>>>>

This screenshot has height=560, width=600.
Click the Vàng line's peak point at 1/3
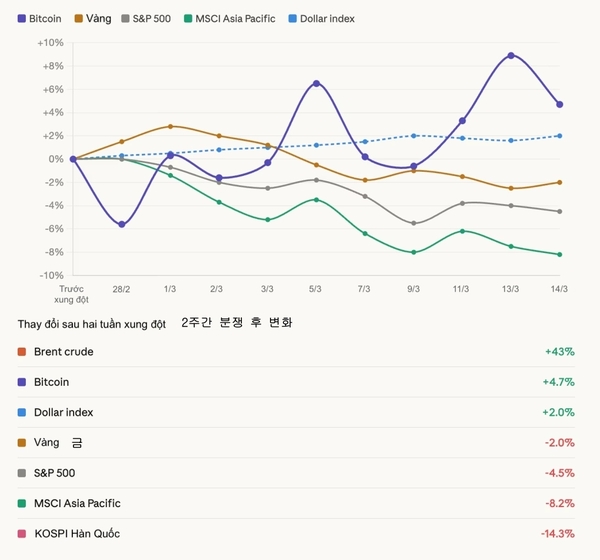tap(171, 126)
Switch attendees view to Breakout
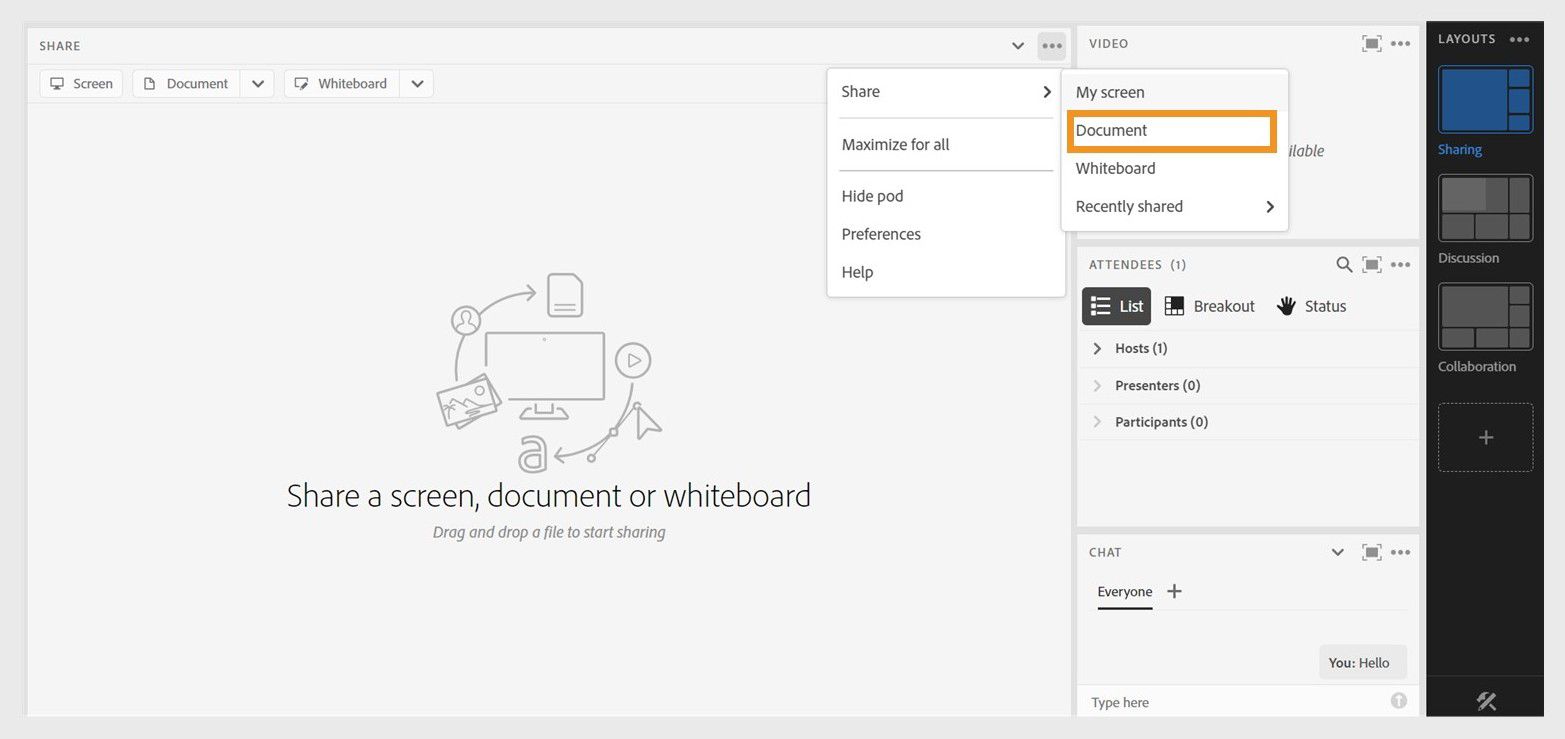The width and height of the screenshot is (1565, 739). click(1209, 306)
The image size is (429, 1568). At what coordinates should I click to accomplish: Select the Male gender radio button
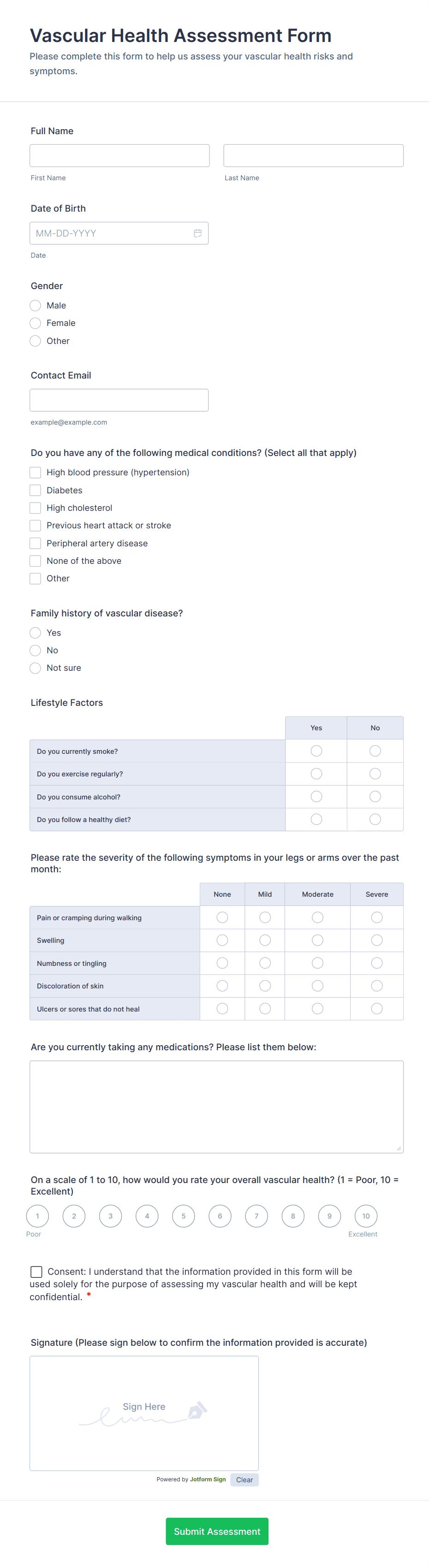[36, 305]
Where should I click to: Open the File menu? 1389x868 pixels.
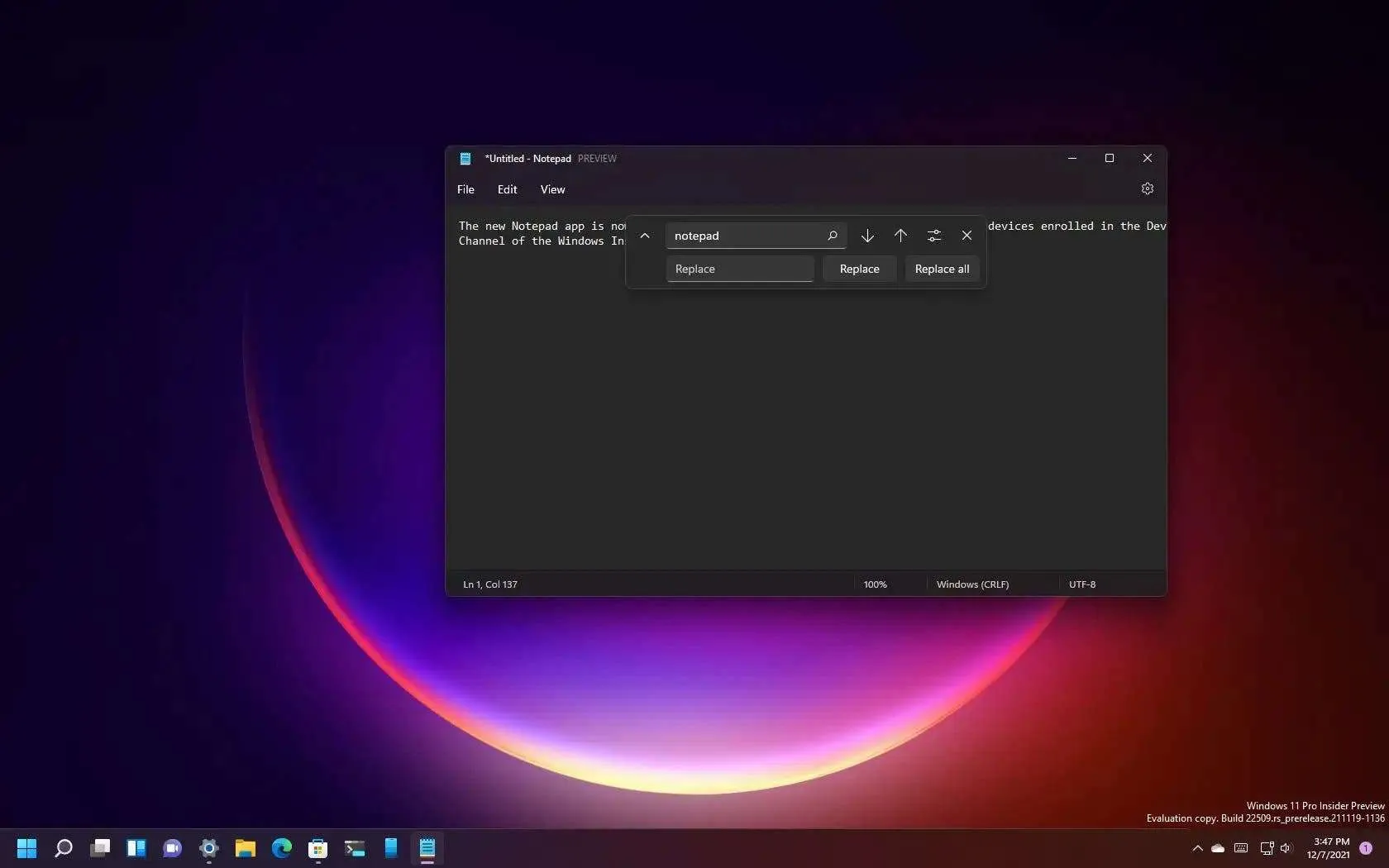[x=465, y=189]
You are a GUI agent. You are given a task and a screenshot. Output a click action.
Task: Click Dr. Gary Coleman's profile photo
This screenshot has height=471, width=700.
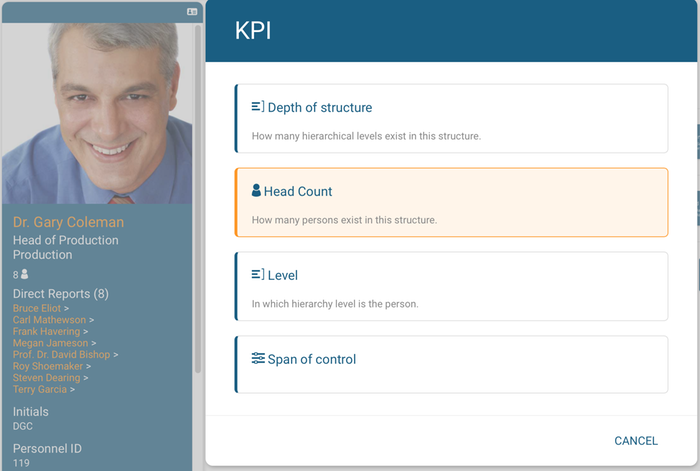click(x=97, y=113)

<<<<

* Description of the task *
Render the lines above as a JSON list of strings, one string per line, skipping blank lines. Leave out the pictures.

* Response below *
[
  "This screenshot has height=560, width=600.",
  "Click the Vàng line's peak point at 1/3",
  "tap(171, 126)",
  "Switch attendees view to Breakout",
  "The width and height of the screenshot is (1565, 739). click(1209, 306)",
  "The image size is (429, 1568). At what coordinates should I click to accomplish: Select the Male gender radio button",
  "[36, 305]",
  "Where should I click to: Open the File menu? 1389x868 pixels.",
  "[x=465, y=189]",
  "You are a GUI agent. You are given a task and a screenshot. Output a click action.",
  "Task: Click Dr. Gary Coleman's profile photo",
  "This screenshot has height=471, width=700.",
  "click(x=97, y=113)"
]